GIVEN PROBLEM: Copy the entries below word for word, starting at the first line and ending with the line containing "will [x=290, y=178].".

PROVIDED RECORDS:
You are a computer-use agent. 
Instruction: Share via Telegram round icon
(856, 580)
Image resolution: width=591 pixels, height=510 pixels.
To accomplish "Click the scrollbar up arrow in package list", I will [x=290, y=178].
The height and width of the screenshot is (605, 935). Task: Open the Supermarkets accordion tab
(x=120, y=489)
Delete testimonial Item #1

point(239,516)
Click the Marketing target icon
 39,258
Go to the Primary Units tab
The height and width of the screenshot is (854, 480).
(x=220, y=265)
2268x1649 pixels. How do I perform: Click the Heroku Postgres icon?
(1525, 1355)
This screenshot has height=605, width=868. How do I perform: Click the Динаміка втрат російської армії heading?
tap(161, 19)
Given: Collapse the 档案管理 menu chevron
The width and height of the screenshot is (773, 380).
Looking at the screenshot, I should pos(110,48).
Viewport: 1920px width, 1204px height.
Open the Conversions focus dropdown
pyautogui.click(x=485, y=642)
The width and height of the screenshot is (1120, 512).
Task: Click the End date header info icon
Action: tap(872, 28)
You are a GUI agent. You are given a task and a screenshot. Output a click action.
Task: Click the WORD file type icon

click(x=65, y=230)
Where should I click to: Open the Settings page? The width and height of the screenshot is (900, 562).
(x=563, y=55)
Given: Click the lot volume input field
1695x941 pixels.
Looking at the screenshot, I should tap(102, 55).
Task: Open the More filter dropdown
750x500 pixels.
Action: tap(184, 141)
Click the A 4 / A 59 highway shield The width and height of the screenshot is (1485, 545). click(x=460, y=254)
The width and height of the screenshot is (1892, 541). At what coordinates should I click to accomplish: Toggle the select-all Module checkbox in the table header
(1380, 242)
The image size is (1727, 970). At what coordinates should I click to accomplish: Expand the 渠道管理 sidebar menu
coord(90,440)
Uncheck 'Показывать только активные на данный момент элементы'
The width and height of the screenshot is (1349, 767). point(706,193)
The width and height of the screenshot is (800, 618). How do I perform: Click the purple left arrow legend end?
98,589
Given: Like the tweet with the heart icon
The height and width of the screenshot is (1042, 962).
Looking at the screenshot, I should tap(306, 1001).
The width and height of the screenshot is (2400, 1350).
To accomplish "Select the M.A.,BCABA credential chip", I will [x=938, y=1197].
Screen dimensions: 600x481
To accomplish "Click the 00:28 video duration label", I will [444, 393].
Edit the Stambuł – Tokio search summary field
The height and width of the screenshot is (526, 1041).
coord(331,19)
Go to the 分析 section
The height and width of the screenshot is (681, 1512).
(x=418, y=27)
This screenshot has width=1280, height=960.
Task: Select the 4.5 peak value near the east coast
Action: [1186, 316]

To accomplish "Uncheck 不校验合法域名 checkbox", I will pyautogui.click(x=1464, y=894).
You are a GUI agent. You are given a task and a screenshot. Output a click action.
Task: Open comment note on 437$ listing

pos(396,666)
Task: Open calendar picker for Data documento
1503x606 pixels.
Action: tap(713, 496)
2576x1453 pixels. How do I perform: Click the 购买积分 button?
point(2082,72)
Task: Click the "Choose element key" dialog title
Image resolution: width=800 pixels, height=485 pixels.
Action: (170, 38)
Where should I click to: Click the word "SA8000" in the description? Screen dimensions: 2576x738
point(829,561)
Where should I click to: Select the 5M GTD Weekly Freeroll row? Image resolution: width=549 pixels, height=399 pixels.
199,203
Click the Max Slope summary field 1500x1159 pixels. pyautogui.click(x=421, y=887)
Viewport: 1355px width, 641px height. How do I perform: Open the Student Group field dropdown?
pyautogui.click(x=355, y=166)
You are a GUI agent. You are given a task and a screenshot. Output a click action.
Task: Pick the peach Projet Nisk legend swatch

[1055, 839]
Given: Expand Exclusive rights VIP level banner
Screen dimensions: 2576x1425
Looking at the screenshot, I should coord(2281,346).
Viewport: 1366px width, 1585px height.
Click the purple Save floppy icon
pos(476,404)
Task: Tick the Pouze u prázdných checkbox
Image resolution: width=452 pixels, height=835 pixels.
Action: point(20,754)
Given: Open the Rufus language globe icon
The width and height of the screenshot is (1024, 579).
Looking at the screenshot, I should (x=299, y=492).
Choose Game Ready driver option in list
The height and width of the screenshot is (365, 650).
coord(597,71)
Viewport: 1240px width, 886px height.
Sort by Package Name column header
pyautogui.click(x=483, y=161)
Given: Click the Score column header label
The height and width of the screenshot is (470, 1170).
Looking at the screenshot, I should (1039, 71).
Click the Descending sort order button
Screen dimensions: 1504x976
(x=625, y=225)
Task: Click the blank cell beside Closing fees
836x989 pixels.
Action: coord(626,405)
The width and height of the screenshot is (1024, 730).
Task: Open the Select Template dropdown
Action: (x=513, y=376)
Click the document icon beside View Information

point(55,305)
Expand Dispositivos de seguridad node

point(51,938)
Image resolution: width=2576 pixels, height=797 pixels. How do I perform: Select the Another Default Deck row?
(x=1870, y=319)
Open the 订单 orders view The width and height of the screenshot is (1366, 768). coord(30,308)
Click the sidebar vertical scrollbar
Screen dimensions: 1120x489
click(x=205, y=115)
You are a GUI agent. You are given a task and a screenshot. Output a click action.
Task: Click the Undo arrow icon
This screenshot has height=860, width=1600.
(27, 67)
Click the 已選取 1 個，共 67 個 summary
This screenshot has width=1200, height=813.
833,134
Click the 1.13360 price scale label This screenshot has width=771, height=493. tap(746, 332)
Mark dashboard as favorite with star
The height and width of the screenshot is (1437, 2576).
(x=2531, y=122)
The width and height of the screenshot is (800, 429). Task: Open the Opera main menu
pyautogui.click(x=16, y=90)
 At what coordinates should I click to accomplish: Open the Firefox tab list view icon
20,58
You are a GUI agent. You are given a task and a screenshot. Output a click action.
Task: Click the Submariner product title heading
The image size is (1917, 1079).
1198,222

EXERCISE SOLUTION:
You are a computer-use agent. 
Instruction: Share via Telegram round icon
(856, 580)
Image resolution: width=591 pixels, height=510 pixels.
To accomplish "Click the scrollbar up arrow in package list", I will [x=290, y=178].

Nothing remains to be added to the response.